Abdur-Rahkman, another player whose game has taken a leap in the past month, did just that. He teamed up with Simpson to hold Carsen Edwards and PJ Thompson to 5-of-20 shooting for the night. For good measure, Abdur-Rahkman tossed in 15 points on 4-of-8 shooting along with four assists and was named to the All-Tournament team.
After the second Purdue loss, Beilein compared Abdur-Rahkman— who had just torched the Boilermakers in a breakout performance — to Derrick Walton. The comparison stuck, as Beilein tossed it out again after Abdur-Rahkman scored 28 at Maryland last Saturday, and nobody can question its validity.
“I finally figured out, I don’t need to talk with Muhammad,” Beilein said.“Muhammad’s got it. But I was like, ‘Come on Muhammad, you gotta give us more.’ As far as energy, visible energy, he was giving us every bit of energy once we got on that court.
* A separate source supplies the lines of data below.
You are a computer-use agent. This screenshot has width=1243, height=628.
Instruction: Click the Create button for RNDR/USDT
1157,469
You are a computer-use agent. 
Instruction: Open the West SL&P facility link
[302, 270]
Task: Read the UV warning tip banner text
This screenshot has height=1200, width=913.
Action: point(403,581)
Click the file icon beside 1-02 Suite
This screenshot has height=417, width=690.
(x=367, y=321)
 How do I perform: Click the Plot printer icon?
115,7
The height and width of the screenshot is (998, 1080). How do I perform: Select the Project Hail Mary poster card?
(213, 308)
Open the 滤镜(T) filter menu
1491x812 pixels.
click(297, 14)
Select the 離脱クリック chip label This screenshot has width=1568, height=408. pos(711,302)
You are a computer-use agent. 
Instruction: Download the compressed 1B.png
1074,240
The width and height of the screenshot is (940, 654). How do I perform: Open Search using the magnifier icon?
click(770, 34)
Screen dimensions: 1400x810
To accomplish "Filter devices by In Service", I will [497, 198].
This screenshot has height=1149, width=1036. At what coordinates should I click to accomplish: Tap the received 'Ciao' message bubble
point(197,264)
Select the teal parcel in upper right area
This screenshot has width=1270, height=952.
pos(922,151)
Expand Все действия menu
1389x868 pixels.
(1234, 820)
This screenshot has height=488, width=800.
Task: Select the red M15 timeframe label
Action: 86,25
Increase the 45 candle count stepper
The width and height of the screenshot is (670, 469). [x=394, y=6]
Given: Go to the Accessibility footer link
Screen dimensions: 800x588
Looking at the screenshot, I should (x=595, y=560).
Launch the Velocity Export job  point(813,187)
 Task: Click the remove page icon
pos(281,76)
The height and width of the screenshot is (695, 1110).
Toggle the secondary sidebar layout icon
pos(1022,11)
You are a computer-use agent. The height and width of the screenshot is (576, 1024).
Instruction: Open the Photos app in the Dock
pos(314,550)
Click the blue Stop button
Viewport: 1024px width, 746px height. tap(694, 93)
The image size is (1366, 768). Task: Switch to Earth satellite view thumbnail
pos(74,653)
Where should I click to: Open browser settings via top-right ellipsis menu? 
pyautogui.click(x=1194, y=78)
But I just let him be silent. Last two days, we were in that locker room, he didn’t say a word. He was preparing and then he lets his game speak for itself.”
On Sunday, Abdur-Rahkman wasn’t the only one doing that.
He was joined by Jon Teske — who played 21 minutes as a defensive anchor, scored 14 points on 6-of-9 shooting, then sealed the game with a two-handed dunk that doubled as a finishing move on Haas as chants of his name rang down from the same rafters that house Willis Reed and Patrick Ewing’s numbers.
He was joined by Charles Matthews — who quietly put up eight points, three rebounds and three assists while acting as a defensive stalwart for the fourth day in a row. He was joined by the rest of the team — which was in a celebratory mood, yes, but one of a team that set a tough goal and accomplished it, not one that suddenly found itself in the midst of a trophy presentation after a whirlwind week that started with a plane crash and practice jerseys.
“We won,” Matthews said. “We champions. That’s all I can say.”